White House Declares Bitcoin a “Shiny Digital Nugget” — Refuses to Let Any Go!

Upon being summoned to address the venerable Senate Banking Committee (who, frankly, have never seen a digital asset they couldn’t interrogate mercilessly), Hines doubled down. He’s been calling Bitcoin “Digital Gold” since being installed as Executive Director of the President’s Council of Advisers on Digital Assets—a title that surely strains both business cards and patience at social functions.

This Video Game Retailer Might Just Go Bitcoin – Here’s What They’re Plotting 🚀

The video game emporium, known for swapping much-loved controllers for the princely sum of tuppence, finds itself sitting on a mountain of cash—a worryingly responsible $2.7 billion, to be precise, courtesy of zero-coupon convertible senior notes. The SEC, always keen to know who’s up to what, has given a brisk nod following a $450 million “greenshoe”—which, in the language of finance, is not something you wear, but apparently buy when feeling especially bullish.

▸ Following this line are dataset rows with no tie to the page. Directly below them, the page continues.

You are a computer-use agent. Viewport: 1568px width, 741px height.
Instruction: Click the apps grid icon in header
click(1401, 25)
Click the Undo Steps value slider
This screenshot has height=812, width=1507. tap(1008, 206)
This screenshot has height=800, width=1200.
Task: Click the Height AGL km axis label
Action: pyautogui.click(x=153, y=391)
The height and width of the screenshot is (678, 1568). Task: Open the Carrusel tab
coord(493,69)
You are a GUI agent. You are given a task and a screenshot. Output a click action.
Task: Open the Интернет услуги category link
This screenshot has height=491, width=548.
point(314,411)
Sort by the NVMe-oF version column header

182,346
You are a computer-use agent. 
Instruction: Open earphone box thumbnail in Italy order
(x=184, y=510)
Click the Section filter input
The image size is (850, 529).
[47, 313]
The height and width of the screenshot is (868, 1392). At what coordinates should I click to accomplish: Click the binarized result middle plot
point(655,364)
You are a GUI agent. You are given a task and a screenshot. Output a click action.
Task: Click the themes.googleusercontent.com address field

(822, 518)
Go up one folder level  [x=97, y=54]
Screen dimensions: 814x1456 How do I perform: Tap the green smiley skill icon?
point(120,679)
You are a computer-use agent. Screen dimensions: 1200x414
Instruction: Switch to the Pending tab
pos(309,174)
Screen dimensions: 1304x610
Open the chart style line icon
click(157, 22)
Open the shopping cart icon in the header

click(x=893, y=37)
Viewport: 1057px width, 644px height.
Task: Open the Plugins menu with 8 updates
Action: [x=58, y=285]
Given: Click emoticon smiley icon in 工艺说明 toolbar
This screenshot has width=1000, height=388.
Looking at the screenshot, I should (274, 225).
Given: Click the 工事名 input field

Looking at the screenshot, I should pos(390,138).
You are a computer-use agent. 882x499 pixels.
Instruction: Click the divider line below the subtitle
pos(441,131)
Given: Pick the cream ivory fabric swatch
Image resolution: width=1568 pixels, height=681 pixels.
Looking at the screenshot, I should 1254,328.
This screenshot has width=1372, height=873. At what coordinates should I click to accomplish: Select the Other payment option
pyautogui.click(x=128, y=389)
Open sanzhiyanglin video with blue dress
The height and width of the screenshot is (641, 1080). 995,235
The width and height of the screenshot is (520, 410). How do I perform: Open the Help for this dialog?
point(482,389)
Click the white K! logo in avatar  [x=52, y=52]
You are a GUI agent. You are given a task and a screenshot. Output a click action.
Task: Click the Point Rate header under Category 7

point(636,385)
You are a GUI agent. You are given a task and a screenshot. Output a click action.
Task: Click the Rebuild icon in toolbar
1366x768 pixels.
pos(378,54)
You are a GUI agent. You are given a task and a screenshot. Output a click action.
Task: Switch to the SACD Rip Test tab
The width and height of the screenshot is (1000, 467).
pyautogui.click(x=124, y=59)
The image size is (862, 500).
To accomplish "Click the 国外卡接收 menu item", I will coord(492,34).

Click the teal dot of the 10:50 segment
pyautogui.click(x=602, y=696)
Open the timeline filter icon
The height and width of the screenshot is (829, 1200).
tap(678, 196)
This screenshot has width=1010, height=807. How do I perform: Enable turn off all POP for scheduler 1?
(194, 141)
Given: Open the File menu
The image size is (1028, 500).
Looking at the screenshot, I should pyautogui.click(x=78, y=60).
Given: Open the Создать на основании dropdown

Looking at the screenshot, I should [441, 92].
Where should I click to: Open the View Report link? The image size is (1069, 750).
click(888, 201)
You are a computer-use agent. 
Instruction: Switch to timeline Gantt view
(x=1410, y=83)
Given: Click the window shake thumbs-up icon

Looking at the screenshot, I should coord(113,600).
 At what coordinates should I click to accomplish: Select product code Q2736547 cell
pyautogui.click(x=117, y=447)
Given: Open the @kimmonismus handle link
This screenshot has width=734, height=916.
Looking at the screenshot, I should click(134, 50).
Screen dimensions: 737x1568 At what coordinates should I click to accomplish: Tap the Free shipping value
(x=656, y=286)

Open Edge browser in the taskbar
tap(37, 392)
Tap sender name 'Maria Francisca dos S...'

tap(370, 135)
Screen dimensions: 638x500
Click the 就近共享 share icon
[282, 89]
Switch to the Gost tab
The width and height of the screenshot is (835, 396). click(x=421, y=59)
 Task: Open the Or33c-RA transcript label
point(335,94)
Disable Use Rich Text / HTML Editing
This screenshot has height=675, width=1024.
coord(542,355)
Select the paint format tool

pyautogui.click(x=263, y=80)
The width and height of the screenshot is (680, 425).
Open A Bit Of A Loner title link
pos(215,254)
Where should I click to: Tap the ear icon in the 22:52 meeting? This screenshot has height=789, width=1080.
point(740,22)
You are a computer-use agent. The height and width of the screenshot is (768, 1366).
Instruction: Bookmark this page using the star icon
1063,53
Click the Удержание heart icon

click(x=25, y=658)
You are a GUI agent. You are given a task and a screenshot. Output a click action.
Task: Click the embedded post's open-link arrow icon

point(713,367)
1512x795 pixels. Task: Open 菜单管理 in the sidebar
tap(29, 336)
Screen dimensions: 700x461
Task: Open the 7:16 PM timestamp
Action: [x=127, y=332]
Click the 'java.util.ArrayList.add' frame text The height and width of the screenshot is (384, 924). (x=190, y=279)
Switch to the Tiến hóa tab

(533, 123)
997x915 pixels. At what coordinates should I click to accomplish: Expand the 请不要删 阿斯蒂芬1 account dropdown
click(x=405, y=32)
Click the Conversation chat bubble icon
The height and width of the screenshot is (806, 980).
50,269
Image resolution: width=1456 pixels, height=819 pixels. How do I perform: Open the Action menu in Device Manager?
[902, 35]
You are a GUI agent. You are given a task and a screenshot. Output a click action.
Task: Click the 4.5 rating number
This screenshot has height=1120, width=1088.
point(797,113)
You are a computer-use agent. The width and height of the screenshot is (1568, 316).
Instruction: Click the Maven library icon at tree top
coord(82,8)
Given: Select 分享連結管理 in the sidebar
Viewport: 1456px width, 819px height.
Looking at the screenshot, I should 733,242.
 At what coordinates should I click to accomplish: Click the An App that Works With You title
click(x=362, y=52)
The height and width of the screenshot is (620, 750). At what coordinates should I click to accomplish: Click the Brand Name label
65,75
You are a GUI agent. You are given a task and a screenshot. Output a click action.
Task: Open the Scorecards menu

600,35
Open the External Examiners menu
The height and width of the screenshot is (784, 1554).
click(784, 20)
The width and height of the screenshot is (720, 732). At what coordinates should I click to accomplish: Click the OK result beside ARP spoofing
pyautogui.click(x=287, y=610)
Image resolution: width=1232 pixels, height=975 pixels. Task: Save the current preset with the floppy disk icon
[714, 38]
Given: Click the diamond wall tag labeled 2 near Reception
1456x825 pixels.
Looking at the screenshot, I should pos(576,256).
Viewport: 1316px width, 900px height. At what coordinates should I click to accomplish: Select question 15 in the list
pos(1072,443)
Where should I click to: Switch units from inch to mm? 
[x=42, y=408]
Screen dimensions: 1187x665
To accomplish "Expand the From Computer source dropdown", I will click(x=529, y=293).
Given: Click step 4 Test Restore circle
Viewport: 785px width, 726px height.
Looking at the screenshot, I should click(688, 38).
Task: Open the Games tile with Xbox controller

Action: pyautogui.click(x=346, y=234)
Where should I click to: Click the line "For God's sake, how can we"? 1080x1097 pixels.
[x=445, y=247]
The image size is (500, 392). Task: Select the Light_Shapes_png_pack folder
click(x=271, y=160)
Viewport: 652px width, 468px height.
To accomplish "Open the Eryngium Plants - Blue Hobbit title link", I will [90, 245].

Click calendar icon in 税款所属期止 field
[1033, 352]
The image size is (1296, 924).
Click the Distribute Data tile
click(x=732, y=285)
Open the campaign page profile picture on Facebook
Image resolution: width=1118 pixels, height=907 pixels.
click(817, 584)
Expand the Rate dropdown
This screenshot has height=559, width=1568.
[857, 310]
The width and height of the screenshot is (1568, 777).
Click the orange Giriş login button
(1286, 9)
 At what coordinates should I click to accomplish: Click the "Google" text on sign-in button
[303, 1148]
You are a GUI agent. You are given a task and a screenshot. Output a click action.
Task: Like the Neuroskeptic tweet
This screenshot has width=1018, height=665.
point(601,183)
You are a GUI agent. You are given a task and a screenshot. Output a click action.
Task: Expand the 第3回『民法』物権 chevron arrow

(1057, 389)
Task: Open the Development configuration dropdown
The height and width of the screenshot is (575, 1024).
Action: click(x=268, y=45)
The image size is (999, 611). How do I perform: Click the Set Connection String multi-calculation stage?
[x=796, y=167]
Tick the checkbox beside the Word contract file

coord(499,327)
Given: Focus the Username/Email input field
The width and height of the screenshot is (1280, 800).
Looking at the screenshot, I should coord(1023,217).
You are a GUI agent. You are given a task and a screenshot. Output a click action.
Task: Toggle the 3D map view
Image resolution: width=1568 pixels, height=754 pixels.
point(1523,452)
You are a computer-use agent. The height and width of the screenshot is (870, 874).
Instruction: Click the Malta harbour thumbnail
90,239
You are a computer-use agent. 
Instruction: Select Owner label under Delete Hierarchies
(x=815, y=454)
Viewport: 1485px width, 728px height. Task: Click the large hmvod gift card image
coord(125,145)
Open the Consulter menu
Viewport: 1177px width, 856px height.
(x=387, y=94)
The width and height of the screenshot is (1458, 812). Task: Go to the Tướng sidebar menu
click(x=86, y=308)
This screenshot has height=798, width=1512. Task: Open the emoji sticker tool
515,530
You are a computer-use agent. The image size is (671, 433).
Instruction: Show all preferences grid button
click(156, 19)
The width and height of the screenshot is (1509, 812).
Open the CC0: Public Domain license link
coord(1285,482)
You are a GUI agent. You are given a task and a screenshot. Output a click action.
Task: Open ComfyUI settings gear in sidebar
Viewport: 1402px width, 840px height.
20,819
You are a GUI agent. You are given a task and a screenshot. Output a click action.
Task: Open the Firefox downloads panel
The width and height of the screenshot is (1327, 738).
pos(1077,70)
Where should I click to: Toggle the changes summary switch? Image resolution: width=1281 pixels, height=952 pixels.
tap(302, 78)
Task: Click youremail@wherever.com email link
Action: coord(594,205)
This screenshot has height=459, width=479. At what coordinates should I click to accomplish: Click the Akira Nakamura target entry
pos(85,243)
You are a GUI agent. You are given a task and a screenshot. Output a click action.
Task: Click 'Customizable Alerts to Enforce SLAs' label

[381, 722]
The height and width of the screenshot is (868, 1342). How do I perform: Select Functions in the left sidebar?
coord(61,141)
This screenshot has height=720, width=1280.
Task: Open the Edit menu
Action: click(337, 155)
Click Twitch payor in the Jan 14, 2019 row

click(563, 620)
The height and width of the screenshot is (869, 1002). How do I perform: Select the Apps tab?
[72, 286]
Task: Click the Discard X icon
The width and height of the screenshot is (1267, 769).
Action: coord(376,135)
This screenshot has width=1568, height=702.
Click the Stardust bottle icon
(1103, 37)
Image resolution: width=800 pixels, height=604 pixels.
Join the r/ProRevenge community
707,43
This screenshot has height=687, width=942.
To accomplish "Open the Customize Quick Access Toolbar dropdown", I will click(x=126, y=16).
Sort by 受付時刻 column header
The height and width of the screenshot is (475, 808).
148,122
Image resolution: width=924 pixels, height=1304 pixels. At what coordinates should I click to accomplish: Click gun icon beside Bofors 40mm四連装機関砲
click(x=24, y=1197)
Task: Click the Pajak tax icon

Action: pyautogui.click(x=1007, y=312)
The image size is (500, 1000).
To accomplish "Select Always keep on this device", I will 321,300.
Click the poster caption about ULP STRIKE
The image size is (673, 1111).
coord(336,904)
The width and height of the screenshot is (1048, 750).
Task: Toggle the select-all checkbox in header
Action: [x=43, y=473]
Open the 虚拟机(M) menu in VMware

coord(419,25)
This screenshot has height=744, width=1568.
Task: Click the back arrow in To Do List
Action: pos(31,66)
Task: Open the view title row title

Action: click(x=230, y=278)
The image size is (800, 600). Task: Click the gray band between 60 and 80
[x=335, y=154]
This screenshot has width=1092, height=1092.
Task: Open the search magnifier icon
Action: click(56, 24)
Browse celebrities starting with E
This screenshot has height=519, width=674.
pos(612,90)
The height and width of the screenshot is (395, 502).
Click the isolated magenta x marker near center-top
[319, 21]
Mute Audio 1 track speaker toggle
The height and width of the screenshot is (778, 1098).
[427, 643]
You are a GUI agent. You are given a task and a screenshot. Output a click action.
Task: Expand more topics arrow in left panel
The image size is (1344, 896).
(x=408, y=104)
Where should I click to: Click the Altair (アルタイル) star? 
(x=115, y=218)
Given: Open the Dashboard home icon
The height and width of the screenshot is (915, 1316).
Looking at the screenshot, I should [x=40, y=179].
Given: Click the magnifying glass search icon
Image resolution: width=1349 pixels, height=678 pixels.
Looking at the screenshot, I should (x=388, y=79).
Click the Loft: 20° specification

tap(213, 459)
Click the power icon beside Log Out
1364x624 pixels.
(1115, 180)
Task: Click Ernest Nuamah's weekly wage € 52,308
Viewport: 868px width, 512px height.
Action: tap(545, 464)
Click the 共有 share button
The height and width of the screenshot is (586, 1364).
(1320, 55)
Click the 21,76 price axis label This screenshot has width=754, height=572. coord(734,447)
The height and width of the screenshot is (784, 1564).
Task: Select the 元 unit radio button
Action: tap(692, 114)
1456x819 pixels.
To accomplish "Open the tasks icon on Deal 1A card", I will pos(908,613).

Ripple’s Co-Founder Predicts $1,000 XRP!? You’ll Never Believe the “Proof” 🤔

Chris Larsen overlord of prophecy

Among XRP’s loyal proletariat, such bold prophecy plays better than vodka at a state meeting. Some clutch it like the last potato in winter saying, “Da! It is not foolish hope! This is a design! A calculated vision—scientific, even!” There’s talk of ‘velocity’ and ‘institutional adoption’—the sort of words you use when there’s no sausage but the director insists on a sumptuous feast.

Crypto Custodians & Fortune-Tellers: You WON’T Believe How Much Money They Handle Now! 🤯💸

Imagine: BitGo, that stolid cat—sits upon $100 billion in coins (hardly a sum for a mere piggy bank, unless your pig owns a yacht). And what of Polymarket? This merry congregation, fueled by gossip and the clinking of venture rubles, approaches the fabled Unicorn Valuation. I assure you, it’s quite the horse—with wings of speculation and the suspicious smell of burnt cabbage.